Several weeks ago I attended a screening of the movie Spotlight, a movie about the investigative reporting which led to the uncovering of the sex abuse cover up in Boston thirteen years ago. This same movie was a nominee last night for a Golden Globe Award for the best drama motion picture.
The movie was painful to watch. It vividly portrayed the unfathomable suffering of the sex abuse victims, the absolute failure of church leaders in dealing with and reporting predator priests, the outrage rightfully expressed by those uncovering the abuse, and finally the heartbreak of faithful believers whose faith in Jesus Christ was shaken and oftentimes crushed by the criminal behavior of priests and bishops.
Certainly this is not a Friday night, dinner-and-a-date type of movie. Spotlight, named after The Boston Globe’s team which led the investigation, slowly unravels a story revealing the inner workings of the newspaper. The movie is not only about the sex abuse scandal of Boston, but is very much also about The Boston Globe. The movie not only places responsibility on the Catholic Church for the abuse cover up, but on the whole community. A line in the movie that points to this is “if it takes a village to raise a child, it takes a village to abuse one.” The movie shows how The Boston Globe itself had known about the abuse years before, but had not reported it effectively. Lawyers, parents, and prominent members of society had all known, and nobody had taken steps to weed it out.
I once heard that “getting caught” is an expression of God’s mercy since “getting caught” allows for repentance and a change in behavior. If a person does not get caught, the sin continues and the person’s soul remains in peril. This simple principle applies to what has happened to the Catholic Church in the United States. Disgracefully for a period of time, a number of priests abused children and their superiors did not respond as required by law. Now that the abuse has come to the light, the Catholic Church has been able to repent and change its behavior.Spotlight unfortunately does not provide a single hint of the Church’s response after the sex abuse scandal. What the movie reports was accurate in 2002, but it is certainly not the case today. Since the publication of the Charter for the Protection of Children and Young People in 2002, the Catholic Church in the United States has become a national leader in its efforts to protect children and youth. The Church also has the strongest measures in the world in place for protecting children and young people, including safe environment training for children and adults, background checks and a zero tolerance policy towards sexual abuse. Just in the Diocese of Savannah, 16,987 employees and volunteers have had background checks and attended a training where they learned tools to recognize predatory behavior, develop safe spaces and report suspected abuse.

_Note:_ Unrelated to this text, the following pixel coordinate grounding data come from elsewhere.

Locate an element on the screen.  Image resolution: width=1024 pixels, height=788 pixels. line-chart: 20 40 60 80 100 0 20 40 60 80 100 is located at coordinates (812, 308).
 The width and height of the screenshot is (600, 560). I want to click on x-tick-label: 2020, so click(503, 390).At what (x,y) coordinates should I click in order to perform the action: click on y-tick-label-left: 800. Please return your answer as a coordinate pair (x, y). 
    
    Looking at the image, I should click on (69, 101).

The uncovering done by The Boston Globe has directly led to a needed transformation of procedures within the Catholic Church. Other institutions, both secular and religious, now look to the Catholic Church for guidance in regards to child and young adult protection.
As I watched the movie I realized something. The same day The Boston Globe broke its first story about the sex abuse cover up, Sunday January 6th, 2002, I was at a discernment retreat at Camp Villa Marie in Savannah. That same morning I told the Vocation Director that I would apply to the seminary for the diocese. As I worked on my application to the seminary, news coverage of the scandal grew more and more. At one point a professor asked me, “Pablo, have all these scandals made you change your mind about becoming a priest?” I was very surprised by the question because the scandals had never made me question my desire to respond to God’s call.
Many young men continue to respond to God’s call out of love of Jesus Christ and His Church. It is not easy to be a priest in today’s society. Unfortunately, though thousands of airplanes land safely at their destinations, the one that crashes makes it to the news. Though thousands of priests and bishops faithfully and lovingly serve the people of God, the grave errors of a few have marred the Church’s authenticity when preaching the Gospel. It will take years of faithful service to the Gospel to regain the unconditional trust many once had in the Church (both Catholics and non-Catholics).
One case of abuse perpetrated by a priest is one case of abuse too many.
In the end, Spotlight may be seen as a redemptive movie. The exposure of the pain of victims and of the many faithful who felt betrayed by the Church they loved, has led to serious reform within the Church which will help ensure that no other children will be victims of such abuse.